Inference of model using tensorflow/onnxruntime and TensorRT gives different result

bumatov · July 30, 2020, 6:13pm

Hi. I have a simple model which i trained using tensorflow. After that i converted it to ONNX and tried to make inference on my Jetson TX2 with JetPack 4.4.0 using TensorRT, but results are different.

That’s how i get inference model using onnx (model has input [-1, 128, 64, 3] and output [-1, 128]):

import onnxruntime as rt
import cv2 as cv
import numpy as np


sess = rt.InferenceSession("model_tf_float_opset10.onnx")
input_name = sess.get_inputs()[0].name
output_name = sess.get_outputs()[0].name

im = cv.imread('cut10735.png')
im = cv.resize(im, (64, 128))

val_x = []
val_x.append(np.asarray(im).astype(np.float32))

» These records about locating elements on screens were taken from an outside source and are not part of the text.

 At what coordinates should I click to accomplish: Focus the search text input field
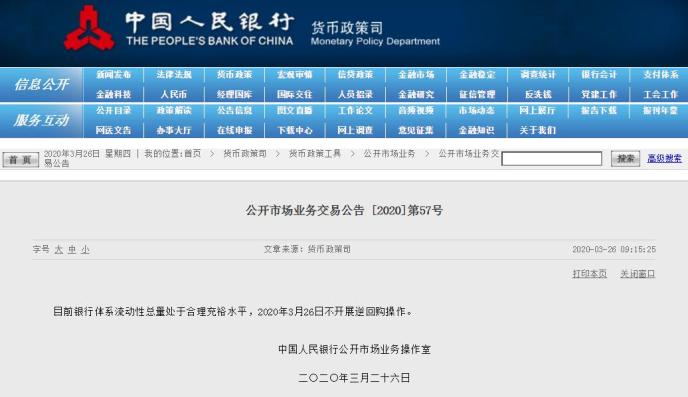click(552, 158)
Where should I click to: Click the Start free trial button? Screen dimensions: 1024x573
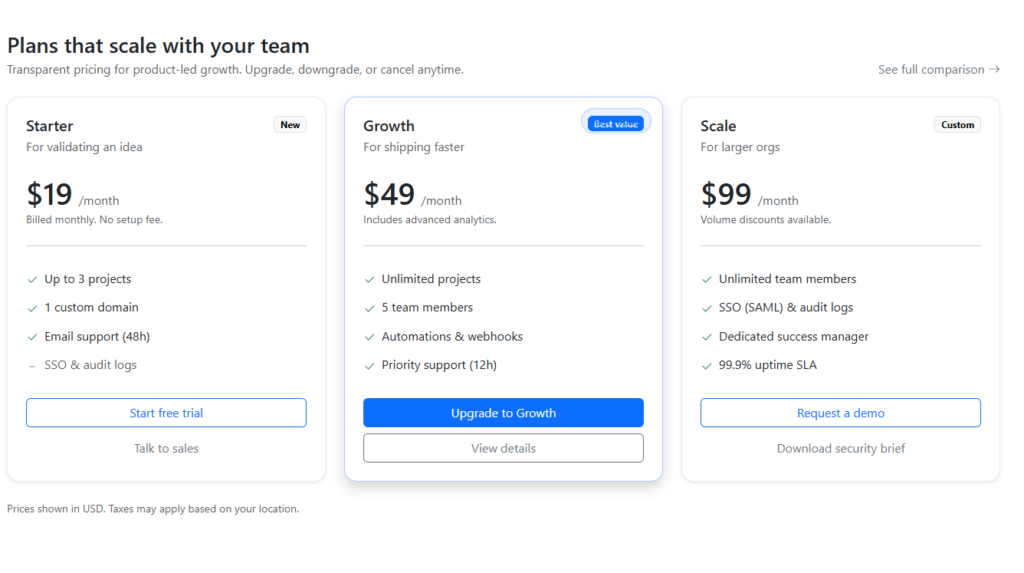click(166, 413)
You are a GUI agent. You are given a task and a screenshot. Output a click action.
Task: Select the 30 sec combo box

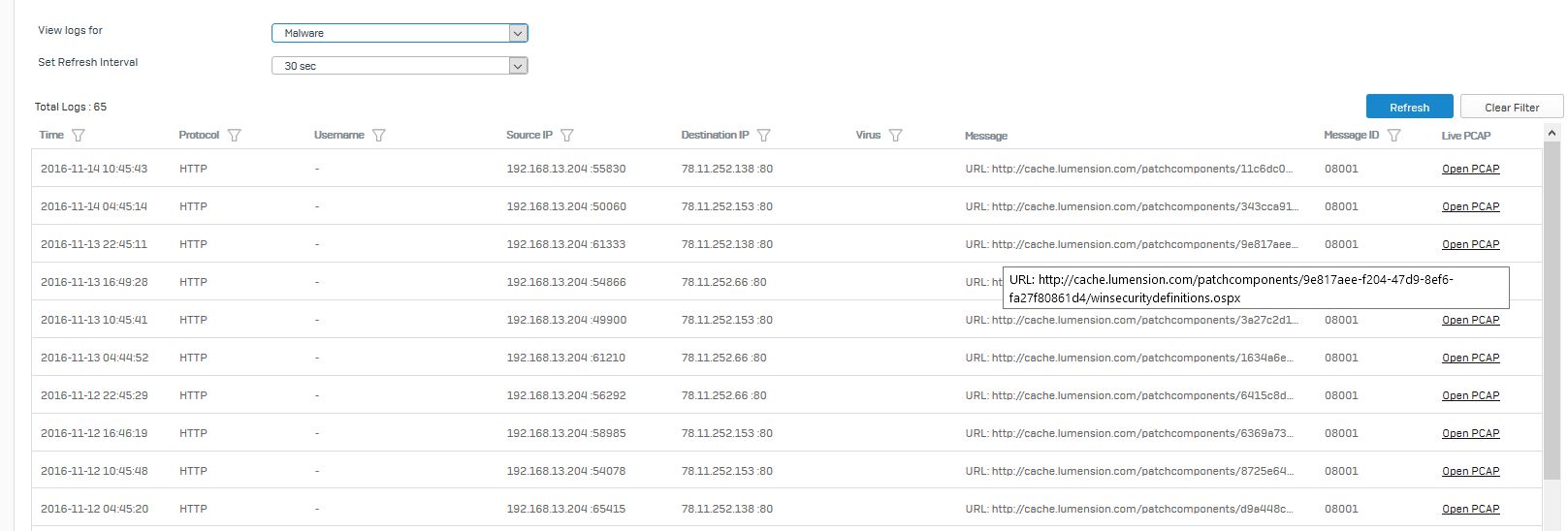click(400, 66)
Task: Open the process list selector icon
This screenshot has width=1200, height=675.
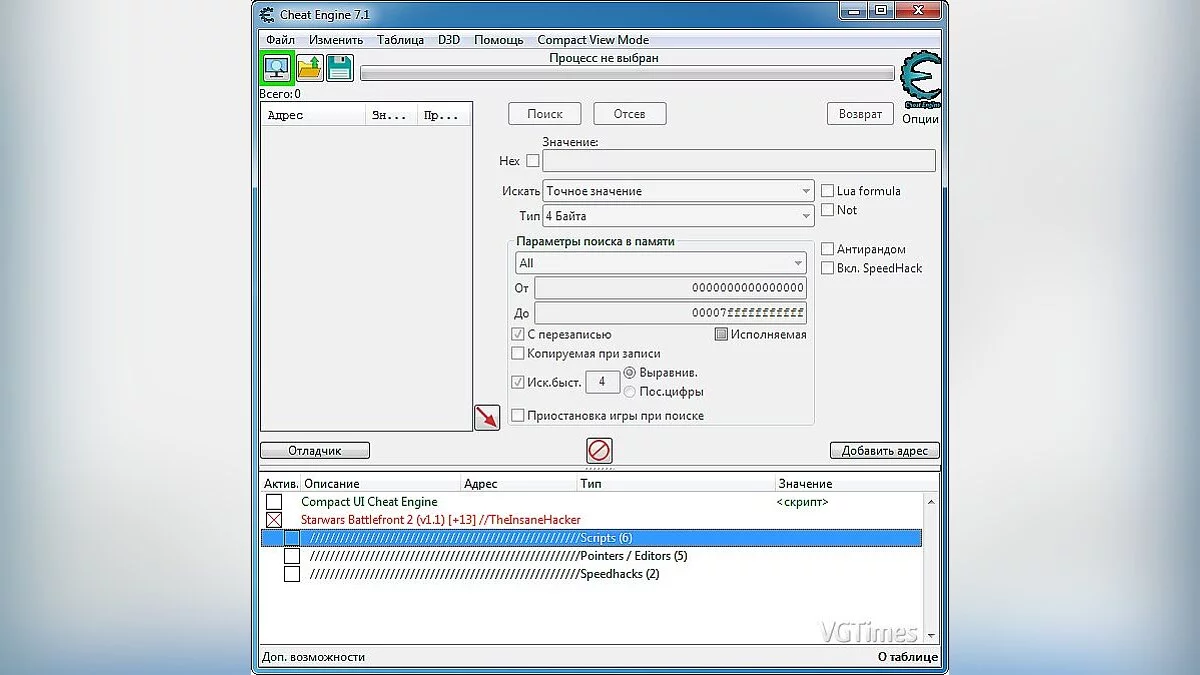Action: (x=276, y=67)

print(label_name, input_name)
try:
    pred = sess.run([output], {input_name: val_x})[0]
    print(pred)
except Exception as e:
    print("Unexpected type")
    print("{0}: {1}".format(type(e), e))

That’s how i get inference with TensorRT:

IBuilder* builder = nvinfer1::createInferBuilder(gLogger);
const auto explicitBatch = 1U << static_cast<uint32_t>(NetworkDefinitionCreationFlag::kEXPLICIT_BATCH);
INetworkDefinition* network = builder->createNetworkV2(explicitBatch);
  
nvonnxparser::IParser* parser =
        nvonnxparser::createParser(*network, gLogger);
parser->parseFromFile("model_tf_float_opset10.onnx", (int)ILogger::Severity::kWARNING);
auto config = builder->createBuilderConfig();
config->setMaxWorkspaceSize(1 << 20);

auto profile = builder->createOptimizationProfile();
profile->setDimensions("images:0", OptProfileSelector::kMIN, Dims4{1, 128, 64, 3});
profile->setDimensions("images:0", OptProfileSelector::kOPT, Dims4{8, 128, 64, 3});
profile->setDimensions("images:0", OptProfileSelector::kMAX, Dims4{16, 128, 64, 3});

config->addOptimizationProfile(profile);

ICudaEngine* engine = builder->buildEngineWithConfig(*network, *config);
int inputIndex = engine->getBindingIndex("images:0");
int outputIndex = engine->getBindingIndex("features:0");


cv::Mat img = cv::imread("cut10735.png");
cv::resize(img, img, cv::Size(64, 128));
img.convertTo(img, CV_32FC3);
cv::cuda::GpuMat output(128, 1, CV_32F);
cv::cuda::GpuMat gpu_dst(128, 64, CV_32FC3);
gpu_dst.upload(img);
Mat result(128, 1, CV_32F);

void* buffers[2];
buffers[inputIndex] = gpu_dst.data;
buffers[outputIndex] = output.data;

IExecutionContext *context = engine->createExecutionContext();
context->setBindingDimensions(0, Dims4{1, 128, 64, 3});
output.download(result);
context->executeV2(buffers);
  
output.download(result);
std::cout << result << std::endl;

What can be wrong here?
Here you can find my model and test image:
https://drive.google.com/drive/folders/1xEYcoQwOew-a74c6jpxDJtKu49NNNTgW?usp=sharing

AastaLLL · July 31, 2020, 4:27am

Hi,

May I know which JetPack4.4 version do you use? DP or GA release?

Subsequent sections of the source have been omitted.